(Dataset entries)
◆ ◆ ◆ ◆ ◆ ◆ ◆

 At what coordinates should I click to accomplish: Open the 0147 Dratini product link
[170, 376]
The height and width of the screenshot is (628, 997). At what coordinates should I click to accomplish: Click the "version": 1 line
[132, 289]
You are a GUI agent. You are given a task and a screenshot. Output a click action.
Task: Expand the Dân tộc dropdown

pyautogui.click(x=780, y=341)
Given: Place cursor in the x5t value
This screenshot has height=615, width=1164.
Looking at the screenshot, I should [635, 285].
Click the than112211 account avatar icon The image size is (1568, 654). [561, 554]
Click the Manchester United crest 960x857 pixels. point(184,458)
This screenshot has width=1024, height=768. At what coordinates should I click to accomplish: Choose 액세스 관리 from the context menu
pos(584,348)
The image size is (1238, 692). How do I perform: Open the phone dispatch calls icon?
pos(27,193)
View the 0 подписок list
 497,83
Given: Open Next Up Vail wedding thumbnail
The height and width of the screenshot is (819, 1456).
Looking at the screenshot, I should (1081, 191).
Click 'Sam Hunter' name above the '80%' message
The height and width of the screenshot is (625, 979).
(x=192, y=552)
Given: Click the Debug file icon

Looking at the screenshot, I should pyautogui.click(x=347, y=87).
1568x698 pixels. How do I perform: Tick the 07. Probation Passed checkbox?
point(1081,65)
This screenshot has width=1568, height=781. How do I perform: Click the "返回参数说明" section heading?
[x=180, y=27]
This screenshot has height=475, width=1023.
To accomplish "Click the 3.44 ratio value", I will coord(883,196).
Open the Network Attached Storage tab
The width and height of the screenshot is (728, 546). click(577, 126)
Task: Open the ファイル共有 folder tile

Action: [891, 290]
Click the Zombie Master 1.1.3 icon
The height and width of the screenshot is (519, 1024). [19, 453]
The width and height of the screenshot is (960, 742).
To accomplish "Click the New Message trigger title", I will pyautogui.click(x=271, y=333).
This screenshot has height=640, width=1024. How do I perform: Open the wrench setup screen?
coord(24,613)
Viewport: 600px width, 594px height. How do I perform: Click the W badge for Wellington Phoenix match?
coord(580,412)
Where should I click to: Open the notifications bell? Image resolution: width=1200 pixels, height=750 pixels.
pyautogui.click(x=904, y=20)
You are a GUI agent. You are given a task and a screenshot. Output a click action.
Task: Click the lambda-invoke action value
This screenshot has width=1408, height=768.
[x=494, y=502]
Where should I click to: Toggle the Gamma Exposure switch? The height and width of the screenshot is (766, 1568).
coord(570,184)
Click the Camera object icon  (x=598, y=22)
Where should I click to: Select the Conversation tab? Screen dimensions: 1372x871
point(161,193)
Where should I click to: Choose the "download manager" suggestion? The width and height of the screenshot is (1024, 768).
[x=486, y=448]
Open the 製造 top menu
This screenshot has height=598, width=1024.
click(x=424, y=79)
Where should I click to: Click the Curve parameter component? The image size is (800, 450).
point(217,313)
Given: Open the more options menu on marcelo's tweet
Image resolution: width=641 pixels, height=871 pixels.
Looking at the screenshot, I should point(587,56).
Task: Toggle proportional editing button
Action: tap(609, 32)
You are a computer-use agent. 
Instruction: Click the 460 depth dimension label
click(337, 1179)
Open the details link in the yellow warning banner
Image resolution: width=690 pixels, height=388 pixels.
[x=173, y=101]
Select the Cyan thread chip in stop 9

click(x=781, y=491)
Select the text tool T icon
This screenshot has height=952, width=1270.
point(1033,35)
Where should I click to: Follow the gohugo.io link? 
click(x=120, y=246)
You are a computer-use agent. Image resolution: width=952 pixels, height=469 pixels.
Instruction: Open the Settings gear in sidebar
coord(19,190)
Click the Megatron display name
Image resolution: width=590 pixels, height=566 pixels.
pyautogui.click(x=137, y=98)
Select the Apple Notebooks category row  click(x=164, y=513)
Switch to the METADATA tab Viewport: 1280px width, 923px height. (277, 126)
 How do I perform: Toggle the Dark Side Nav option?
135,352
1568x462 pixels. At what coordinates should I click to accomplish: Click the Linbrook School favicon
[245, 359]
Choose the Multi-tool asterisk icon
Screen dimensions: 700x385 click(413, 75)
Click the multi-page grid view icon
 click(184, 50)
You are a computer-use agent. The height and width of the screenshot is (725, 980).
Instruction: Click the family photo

◆ ◆ ◆ ◆ ◆ ◆ ◆

» **Task brief**:
Every entry is to be copied exactly, with none omitted.

» **The completed task**:
 At what coordinates should I click to accomplish: Open the 0147 Dratini product link
[170, 376]
The height and width of the screenshot is (628, 997). At what coordinates should I click to accomplish: Click the "version": 1 line
[132, 289]
You are a GUI agent. You are given a task and a screenshot. Output a click action.
Task: Expand the Dân tộc dropdown

pyautogui.click(x=780, y=341)
Given: Place cursor in the x5t value
This screenshot has height=615, width=1164.
Looking at the screenshot, I should [635, 285].
Click the than112211 account avatar icon The image size is (1568, 654). [561, 554]
Click the Manchester United crest 960x857 pixels. point(184,458)
This screenshot has width=1024, height=768. At what coordinates should I click to accomplish: Choose 액세스 관리 from the context menu
pos(584,348)
The image size is (1238, 692). How do I perform: Open the phone dispatch calls icon?
pos(27,193)
View the 0 подписок list
 497,83
Given: Open Next Up Vail wedding thumbnail
The height and width of the screenshot is (819, 1456).
Looking at the screenshot, I should (1081, 191).
Click 'Sam Hunter' name above the '80%' message
The height and width of the screenshot is (625, 979).
(x=192, y=552)
Given: Click the Debug file icon

Looking at the screenshot, I should pyautogui.click(x=347, y=87).
1568x698 pixels. How do I perform: Tick the 07. Probation Passed checkbox?
point(1081,65)
This screenshot has width=1568, height=781. How do I perform: Click the "返回参数说明" section heading?
[x=180, y=27]
This screenshot has height=475, width=1023.
To accomplish "Click the 3.44 ratio value", I will coord(883,196).
Open the Network Attached Storage tab
The width and height of the screenshot is (728, 546). click(577, 126)
Task: Open the ファイル共有 folder tile

Action: [891, 290]
Click the Zombie Master 1.1.3 icon
The height and width of the screenshot is (519, 1024). [19, 453]
The width and height of the screenshot is (960, 742).
To accomplish "Click the New Message trigger title", I will pyautogui.click(x=271, y=333).
This screenshot has height=640, width=1024. How do I perform: Open the wrench setup screen?
coord(24,613)
Viewport: 600px width, 594px height. How do I perform: Click the W badge for Wellington Phoenix match?
coord(580,412)
Where should I click to: Open the notifications bell? Image resolution: width=1200 pixels, height=750 pixels.
pyautogui.click(x=904, y=20)
You are a GUI agent. You are given a task and a screenshot. Output a click action.
Task: Click the lambda-invoke action value
This screenshot has width=1408, height=768.
[x=494, y=502]
Where should I click to: Toggle the Gamma Exposure switch? The height and width of the screenshot is (766, 1568).
coord(570,184)
Click the Camera object icon  (x=598, y=22)
Where should I click to: Select the Conversation tab? Screen dimensions: 1372x871
point(161,193)
Where should I click to: Choose the "download manager" suggestion? The width and height of the screenshot is (1024, 768).
[x=486, y=448]
Open the 製造 top menu
This screenshot has height=598, width=1024.
click(x=424, y=79)
Where should I click to: Click the Curve parameter component? The image size is (800, 450).
point(217,313)
Given: Open the more options menu on marcelo's tweet
Image resolution: width=641 pixels, height=871 pixels.
Looking at the screenshot, I should point(587,56).
Task: Toggle proportional editing button
Action: tap(609, 32)
You are a computer-use agent. 
Instruction: Click the 460 depth dimension label
click(337, 1179)
Open the details link in the yellow warning banner
Image resolution: width=690 pixels, height=388 pixels.
[x=173, y=101]
Select the Cyan thread chip in stop 9

click(x=781, y=491)
Select the text tool T icon
This screenshot has height=952, width=1270.
point(1033,35)
Where should I click to: Follow the gohugo.io link? 
click(x=120, y=246)
You are a computer-use agent. Image resolution: width=952 pixels, height=469 pixels.
Instruction: Open the Settings gear in sidebar
coord(19,190)
Click the Megatron display name
Image resolution: width=590 pixels, height=566 pixels.
pyautogui.click(x=137, y=98)
Select the Apple Notebooks category row  click(x=164, y=513)
Switch to the METADATA tab Viewport: 1280px width, 923px height. (277, 126)
 How do I perform: Toggle the Dark Side Nav option?
135,352
1568x462 pixels. At what coordinates should I click to accomplish: Click the Linbrook School favicon
[245, 359]
Choose the Multi-tool asterisk icon
Screen dimensions: 700x385 click(413, 75)
Click the multi-page grid view icon
 click(184, 50)
You are a computer-use agent. The height and width of the screenshot is (725, 980).
Instruction: Click the family photo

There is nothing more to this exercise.